[IDIOM] To bite the bullet: to make yourself do something or accept something difficult or unpleasant
Sometimes we indie authors get bad reviews. (This obviously isn’t just an indie thing, but those with publishing houses and editors have a system saying their work is worth their attention and time. When you’re an indie author, it’s just you. Maybe a few of family members and friends, but generally speaking they’re not writing professionals.)
Sometimes we know those reviews are simply the result of the fact that you can’t please everyone.

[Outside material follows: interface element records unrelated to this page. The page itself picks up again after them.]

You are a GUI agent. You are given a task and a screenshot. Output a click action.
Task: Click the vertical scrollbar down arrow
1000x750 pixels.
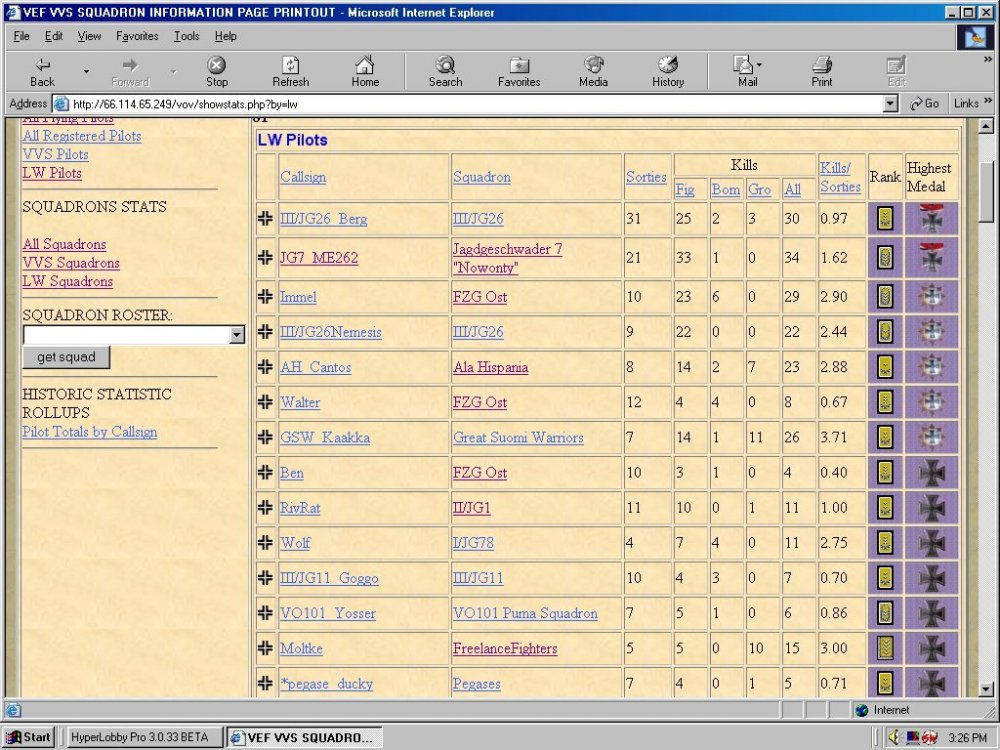point(986,689)
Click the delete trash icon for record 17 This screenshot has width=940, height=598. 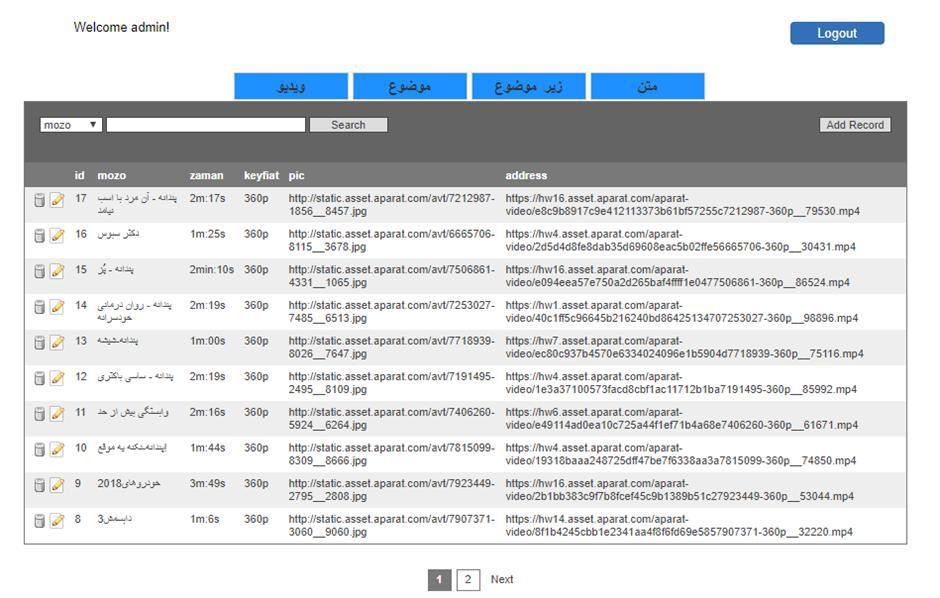(x=40, y=200)
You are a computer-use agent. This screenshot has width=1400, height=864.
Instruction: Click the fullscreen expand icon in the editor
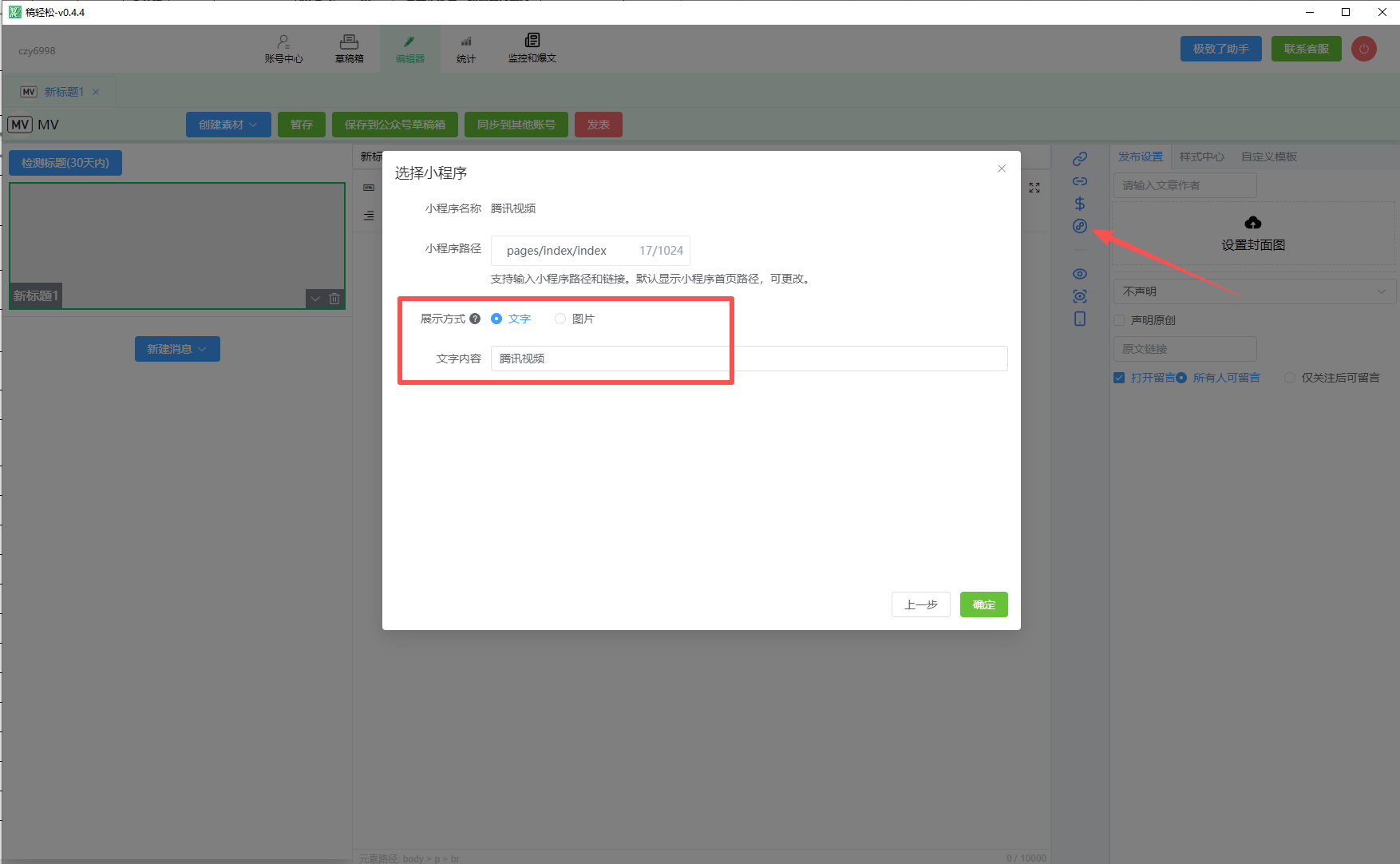(1034, 188)
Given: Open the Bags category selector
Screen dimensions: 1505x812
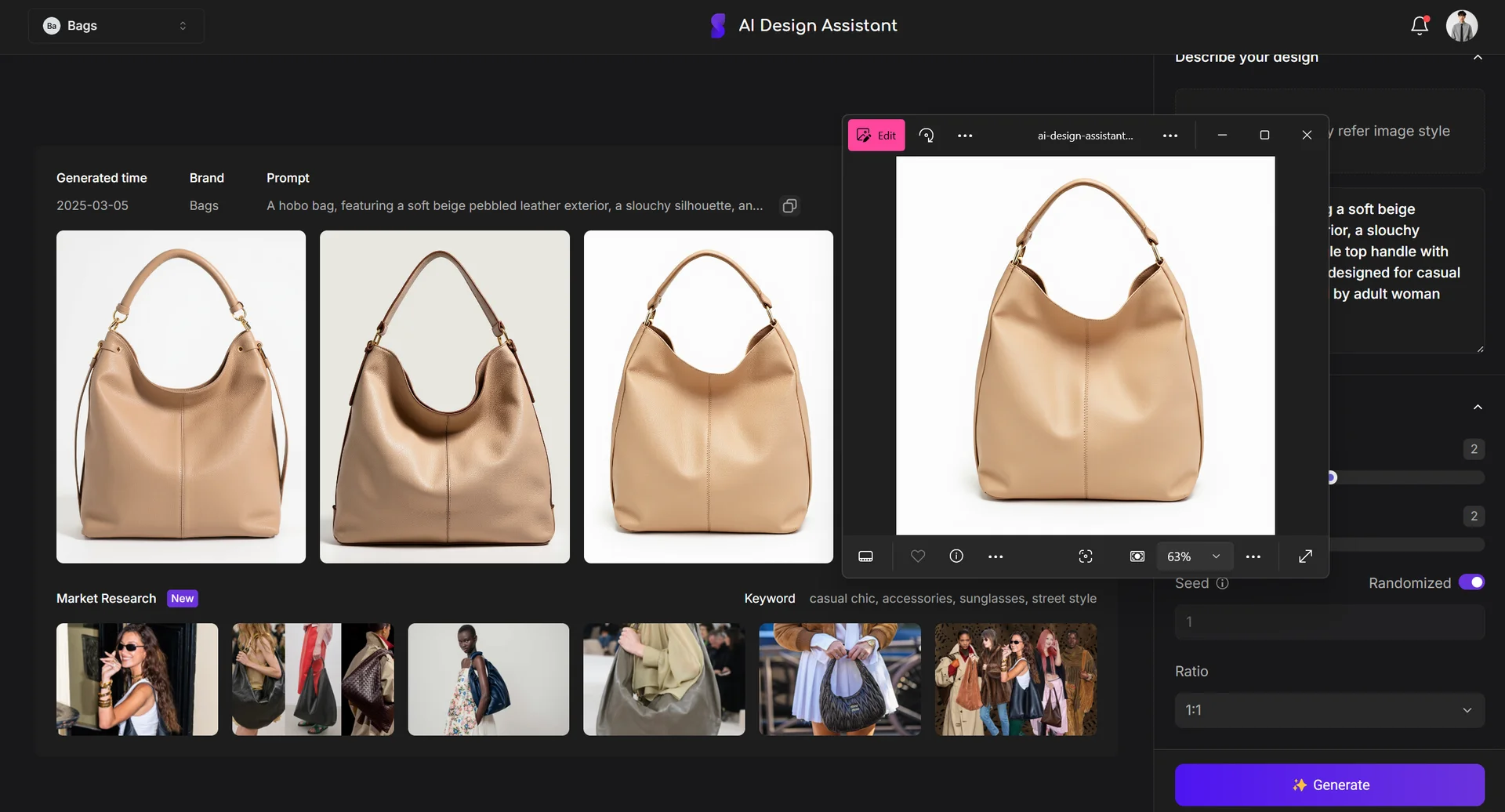Looking at the screenshot, I should click(x=115, y=25).
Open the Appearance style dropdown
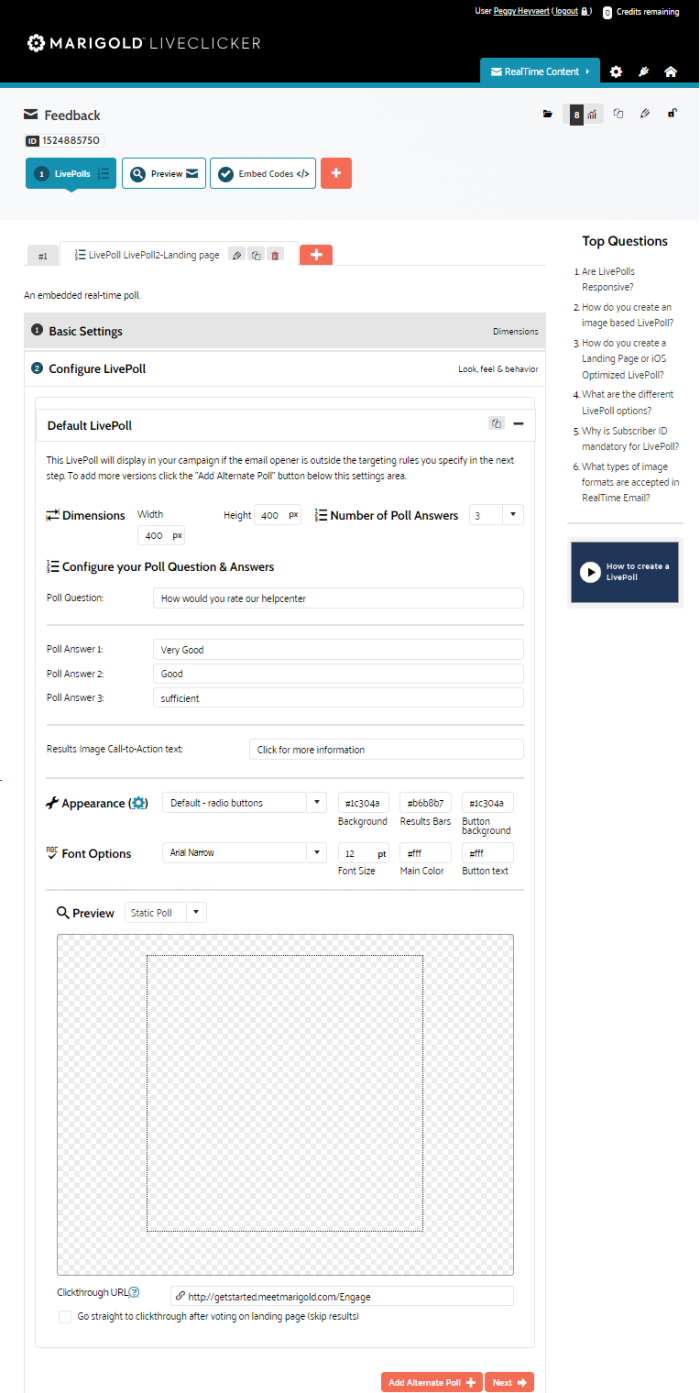 245,803
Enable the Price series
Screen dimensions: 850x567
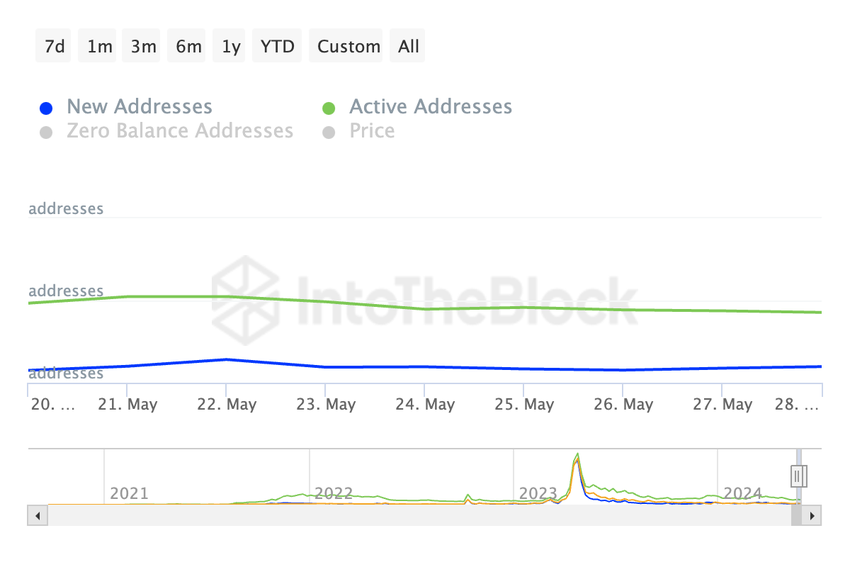[371, 131]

But sometimes? Sometimes even we are unhappy with our own work. Not just “I could have done X, Y, & Z a bit better, but oh well.” I mean “I can’t stand to even look at the thing and I wonder how many readers stop reading it and it’s just not good.”
For almost a year and a half I’ve been upset with the quality of my first book, No Angels, so I got honest opinions from some other authors. The reviews, (all poor), stated the book had a lot of potential and could’ve been a wonderful read, but it needed more work. They confirmed my worries.
So what to do? I could:
A.) not do anything, allowing people to read my shoddy first work at the risk that it will draw them away from the second and third installments, (which in my opinion are of significantly better quality)
B.) bite the bullet, edit and revise No Angels, and put out a new edition.
As an author, I want to give people the best story I can. I intend to do so, releasing a new edition of No Angels in 2014 before the release of my third and final installment in the trilogy*. By correcting something that’s been bothering me for over a year, I can let the trilogy rest in peace and look back at it with the satisfaction of a job well done. I hope you’re just as excited as I am.
Onwards I go!
* The release of a new edition of No Angels will not affect The Final Advent‘s release date.